Eso me pasa a mí cada tres o cuatro meses. Me derrota gente por pura intimidación. Una fórmula para ganar terreno que practican estas personas debatibles y abatibles consiste en recurrir a ideas obvias que, por supuesto, nadie pone en duda. Te dicen: “Esto no es Twitter”. O: “Los niños también son personas”. A partir de ahí, ya estás jodido. Tu tratas de compartir una idea personal, propia, pequeña, un matiz que le has encontrado a un gran debate (idea o matiz que luego, paradójicamente, recibirá atención y aplauso en forma de artículo), y “la gente” pasa sobre tu delicado planteamiento con su bulldozer de ideas preconcebidas. Da igual que lo repitas, lo reformules, lo expandas con nuevos ejemplos o vocablos más claros y accesibles. Tu idea siempre es aplastada para que encaje en el mecano bien/mal, sí/no que se mueve dentro del cerebro de tu interlocutor. “No estoy diciendo eso”, afirmarás en vano.
La intimidación verdadera vendrá luego. “Eso es una tontería”, oirás. O sea, ¿te estoy regalando la idea por la que luego varios miles de personas pagarán una suscripción a El Confidencial y me dices que es una tontería? Cuando solicitas explicación a por qué es una tontería lo que acabas de decir, la explicación nunca llega, hay gestos, caras de no-me-voy-a-molestar-en-decírtelo; barro, ya digo. O llega un: “Los niños también son personas”, reiterado. ¡Ya lo sé, hijo de puta! ¡Pero pon una idea delante de mi idea!
No.
Una vez, ante una tontería mía, mi interlocutor (oficinista) añadió que eso lo había oído decir muchas veces. Yo pensaba haber dicho algo muy original. Entonces, en un momento de iluminación, le dije: ¿a quién? A mucha gente, me contestó. Dime un nombre, insistí. ¿En serio? Sí, dime el nombre de la persona que te ha comunicado alguna vez la misma idea que yo te estoy comunicando, y que considero bastante original. Mi interlocutor no fue capaz de darme ese nombre. No fue capaz ni siquiera de inventárselo.

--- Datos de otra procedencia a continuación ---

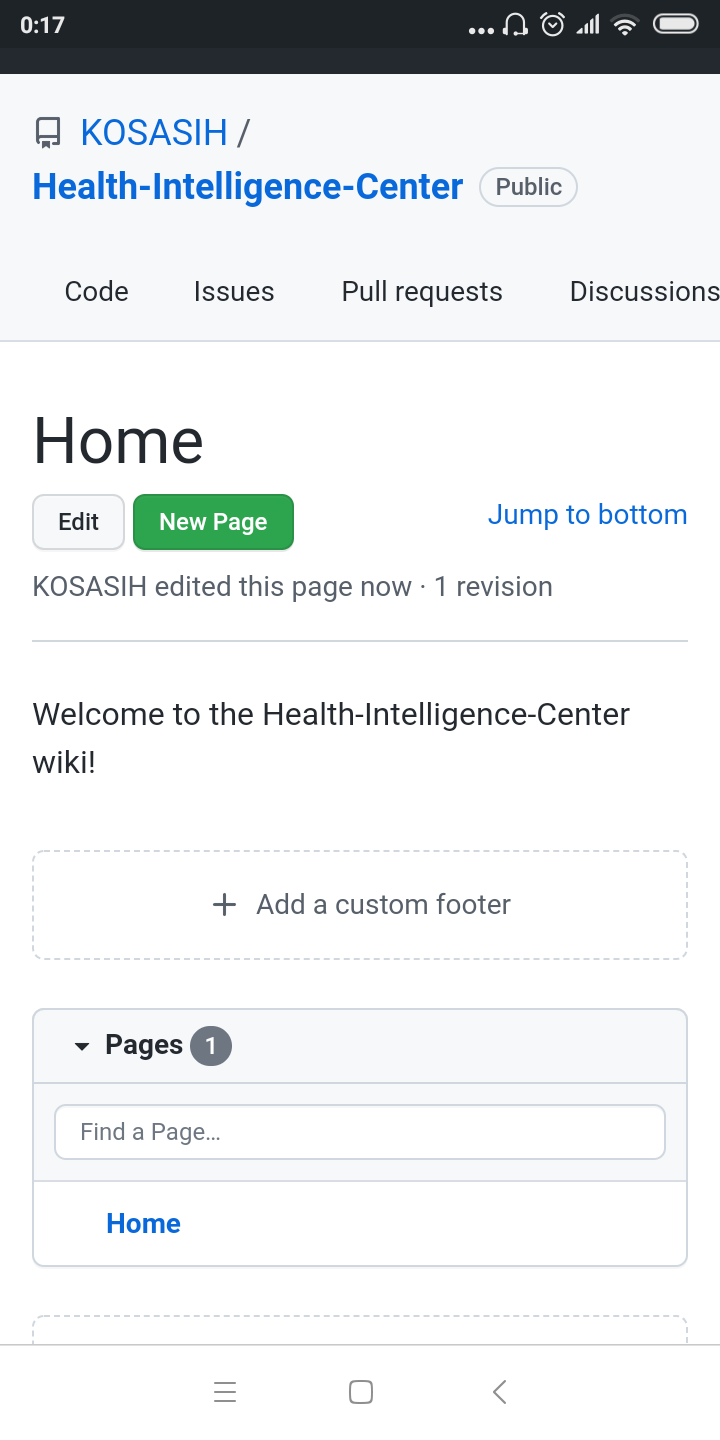
Task: Open the Code tab
Action: (97, 292)
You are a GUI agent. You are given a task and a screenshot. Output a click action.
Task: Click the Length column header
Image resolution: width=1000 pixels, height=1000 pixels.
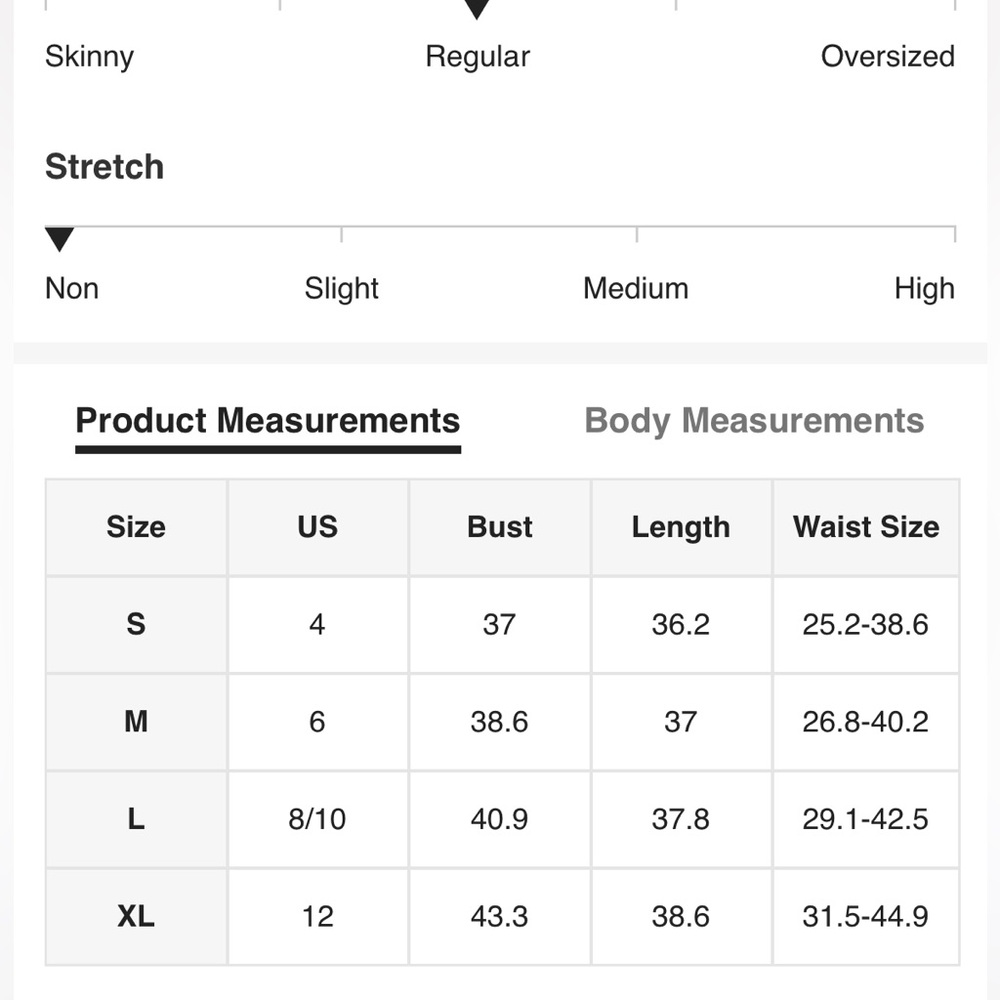[681, 527]
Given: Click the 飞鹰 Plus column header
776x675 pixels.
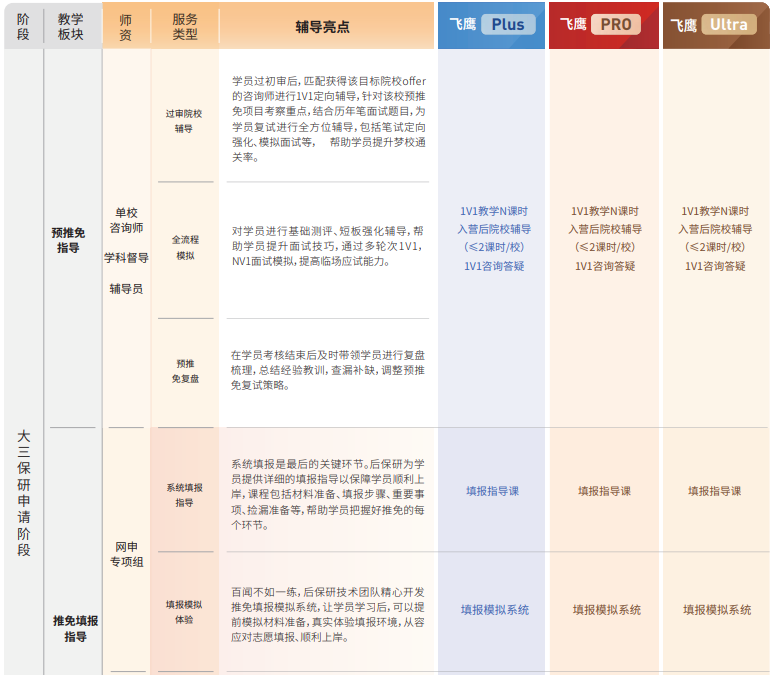Looking at the screenshot, I should (492, 25).
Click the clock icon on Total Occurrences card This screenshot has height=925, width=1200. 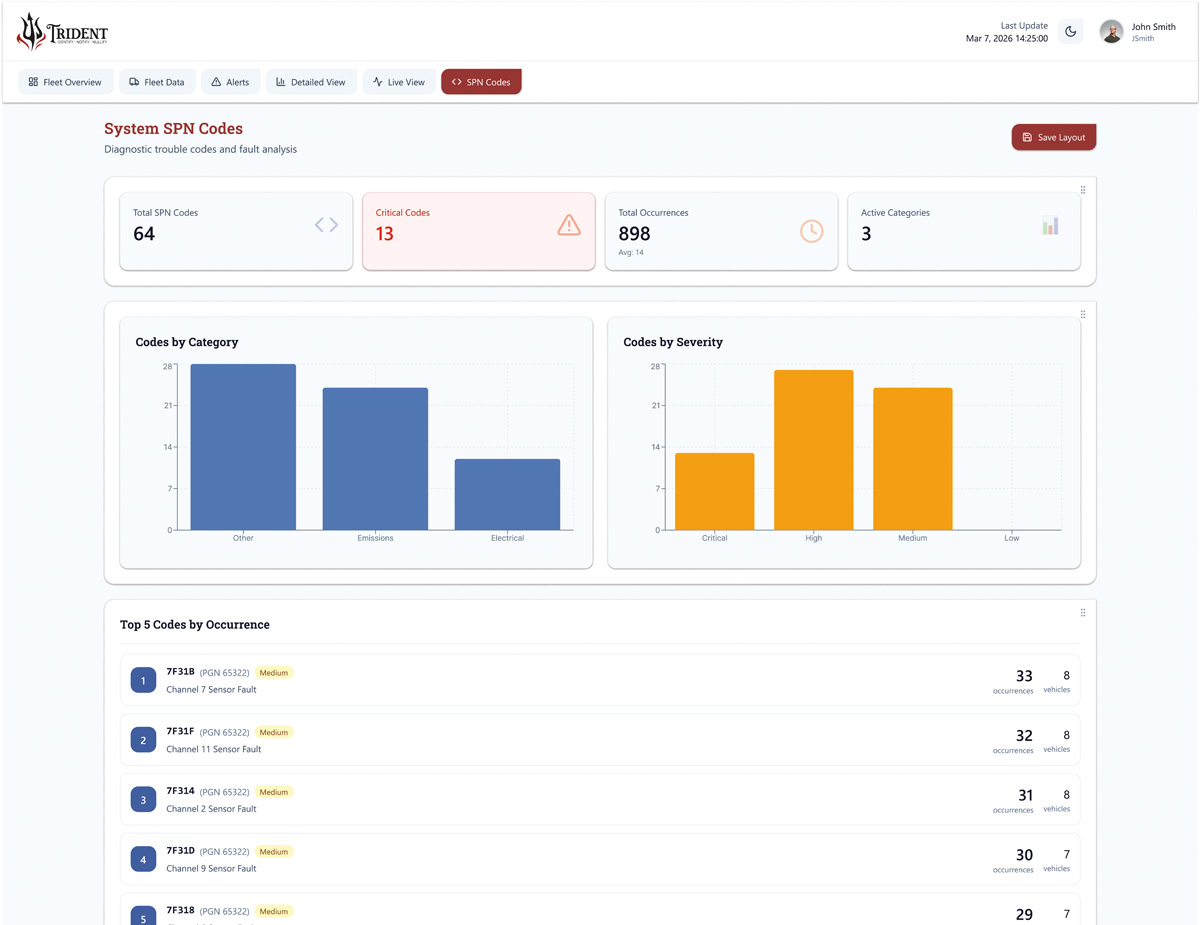(x=811, y=230)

Esa idea original generó 150 comentarios cuando la puse por escrito.
Otro recurso del debate inútil con la gente es la risa. De pronto uno dice algo, con toda su buena fe intelectual, con todo el cuidado del mundo en la elección de las palabras, y el otro simplemente se ríe. Eso es todo lo que tiene que decir. Y es mucho.
No puede uno pensar igual después de ver a otro reírse de sus ideas.
Poco a poco, vas hundiéndote, no siendo tú, no sabiendo cómo se juega a ese juego sucio del debate ocasional en la terraza de un bar. Encima no te llevas a casa ni una idea, ni una ocurrencia; no te llevas nada salvo un malestar abrasador.
No pasa lo mismo cuando debates con las personas adecuadas, que son las personas que callan y dudan. Yo mismo soy una persona que calla y duda. Callo cuando habla el otro y, si tengo algo que decir, siempre surge de la duda. Quiero saber la verdad, quiero ver cosas. Estoy encantado de escuchar una idea que no se me había ocurrido, que nunca había escuchado, y que de pronto tira por tierra todo lo que yo estaba organizando en mi cabeza. Los interlocutores fangosos que señalo operan exactamente al contrario: nunca se callan (un silencio en ellos es visto como una mínima concesión al otro), y nunca dudan. Realmente quieren ganar el debate o discusión o intercambio, no les interesa una idea original. De hecho, todo lo original debe ser destruido.